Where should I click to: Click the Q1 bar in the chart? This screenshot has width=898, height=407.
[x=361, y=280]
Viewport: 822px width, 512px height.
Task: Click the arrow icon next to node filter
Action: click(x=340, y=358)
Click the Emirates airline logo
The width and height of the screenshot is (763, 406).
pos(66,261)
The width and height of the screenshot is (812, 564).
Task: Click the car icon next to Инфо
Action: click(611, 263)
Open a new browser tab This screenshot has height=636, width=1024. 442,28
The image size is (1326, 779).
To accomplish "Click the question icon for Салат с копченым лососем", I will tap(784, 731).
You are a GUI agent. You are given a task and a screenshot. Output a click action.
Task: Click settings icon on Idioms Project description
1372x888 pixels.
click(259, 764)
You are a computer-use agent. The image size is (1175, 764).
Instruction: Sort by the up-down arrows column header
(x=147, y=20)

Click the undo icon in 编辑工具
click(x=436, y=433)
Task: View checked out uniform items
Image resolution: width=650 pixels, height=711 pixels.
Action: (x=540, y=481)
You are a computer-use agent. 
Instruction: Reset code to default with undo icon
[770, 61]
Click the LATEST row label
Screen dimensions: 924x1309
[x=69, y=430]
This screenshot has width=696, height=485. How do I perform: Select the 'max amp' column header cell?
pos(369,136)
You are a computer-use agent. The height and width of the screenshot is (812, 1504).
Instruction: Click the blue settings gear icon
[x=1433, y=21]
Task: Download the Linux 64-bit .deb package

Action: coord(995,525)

-*-

Goal of the exercise — Each line above from the one with "You are a computer-use agent. The image" up to and including the one with "Task: View checked out uniform items" must be set down exactly, and no line outside that span may appear.

Written answer —
You are a computer-use agent. The image size is (1175, 764).
Instruction: Sort by the up-down arrows column header
(x=147, y=20)

Click the undo icon in 编辑工具
click(x=436, y=433)
Task: View checked out uniform items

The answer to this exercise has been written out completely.